(Screenshot/www.youtube.com)Russia's plan to expand its navy through the construction of an aircraft supercarrier is pretty much a tremendous waste, Nicholas Varangis of the Atlantic Council argues.
Supercarriers, by nature, allow a country to project power throughout the world.
An individual US supercarrier, for instance, can carry 70 aircraft anywhere in the world. This allows the US to hypothetically strike targets and make its influence felt the world over.
In the growing tensions between the US and Russia, it is only natural that Moscow would like to challenge US naval supremacy and acquire a supercarrier of its own. Currently, Russia only has one aging aircraft carrier compared to the US's fleet of 10 active carriers with two in reserve.
Russia's proposed supercarrier will be able to carry over 100 aircraft, would feature catapults on the ship's top to launch aircraft during storms, and would be larger than US Nimitz-class supercarriers.
However, as Varangis notes, the overall cost of the supercarrier would be "astronomical" and would involve "the cost of reorientating a naval industry around producing a ship of significant size."
And even then, after Russia actually builds the ship, it would have to invest heavily in the development of overseas ports in willing partner countries, which Russia is currently lacking, for the ship to have any strategic value.

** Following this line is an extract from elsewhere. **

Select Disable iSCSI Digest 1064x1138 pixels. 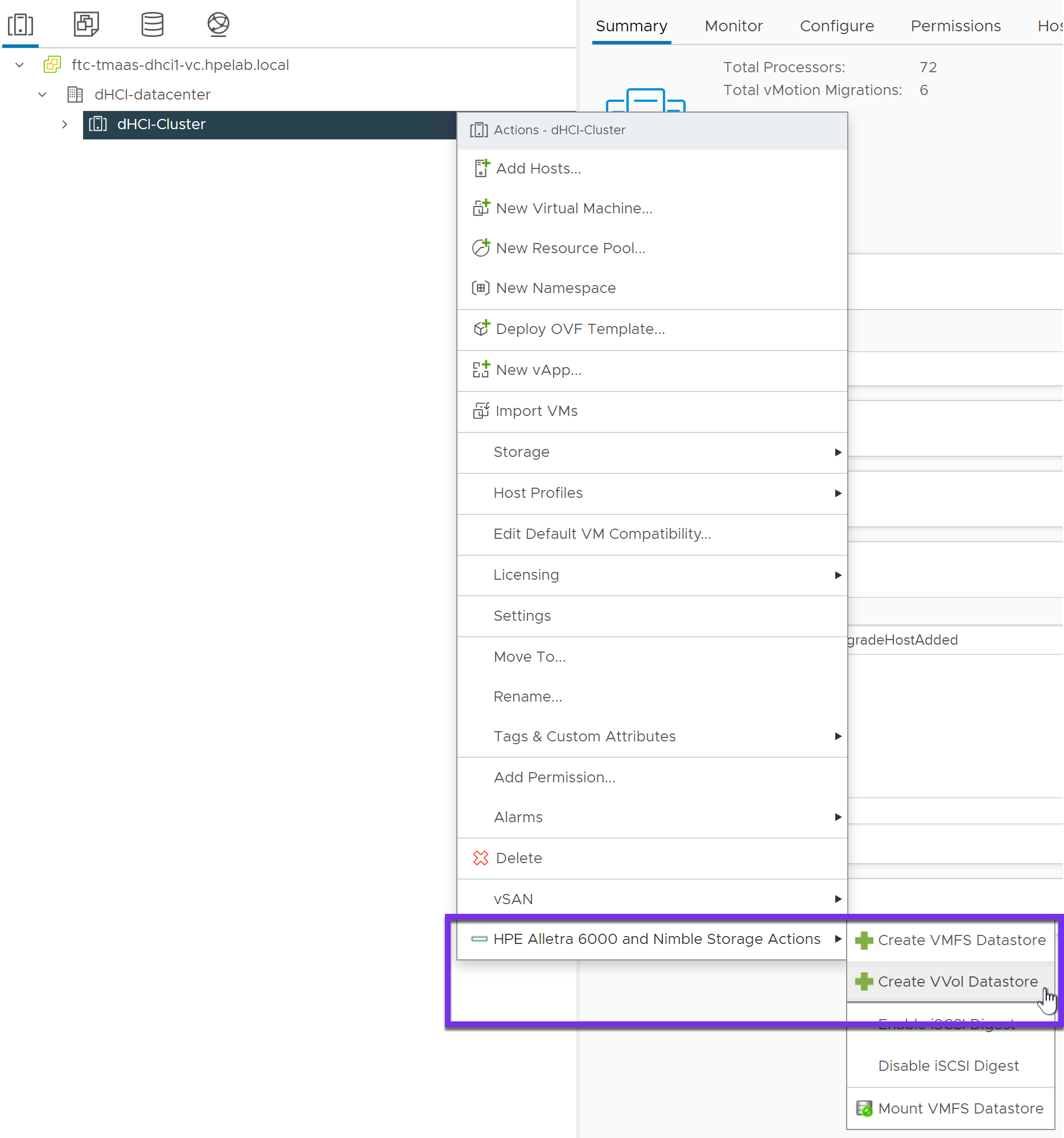point(948,1065)
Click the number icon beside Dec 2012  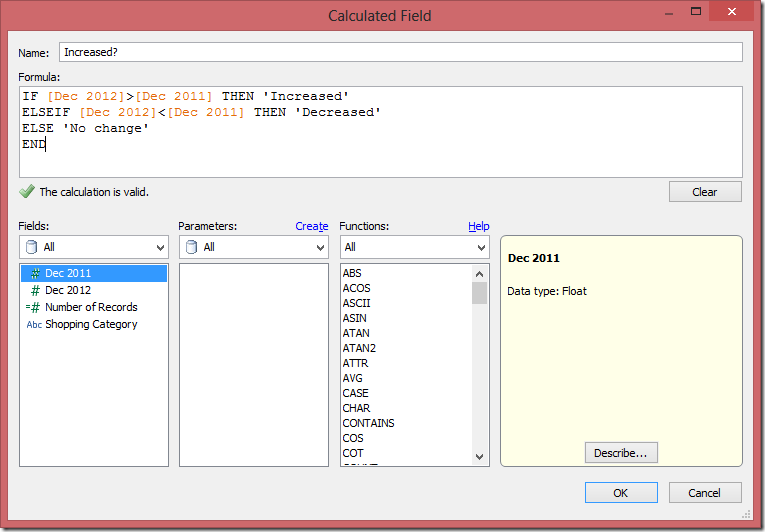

Even then, a supercarrier is only worth the expense if combined with a global foreign policy. Although Russia has increasingly aimed to increase its influence throughout Central and South America, by and large Moscow is confined in direct influence to its neighboring states in Eurasia. And even there, Russia is facing increased pushback from its distressed neighbors.
The move to construct a supercarrier could be a move by Moscow to develop more global reach, but without the proper investments in global partnerships the carrier would become nothing more than an expensive vanity project.
(Wikimedia)"A supercarrier is not a means unto itself," Varangis writes. "It is a unit of investment. Building a supercarrier without a corresponding foreign policy and supportive foreign naval bases is like buying a multi-billion-dollar casino chip and not playing any of the games."
"Russia’s plan to build a supercarrier, if pursued, will likely involve tremendous expenses to retrofit Russia’s navy and foreign policy with a ship that serves no strategic purpose," he concludes.
In any case, the project is clearly in an ambitious, conceptual stage. Dmitry Gorenburg, an expert in the Russian navy at the Virginia-based CNA Corporation, told The Moscow Times that construction is years away and that even then it would take "at least 10, maybe 15 years" to build. A lot can happen in the meantime.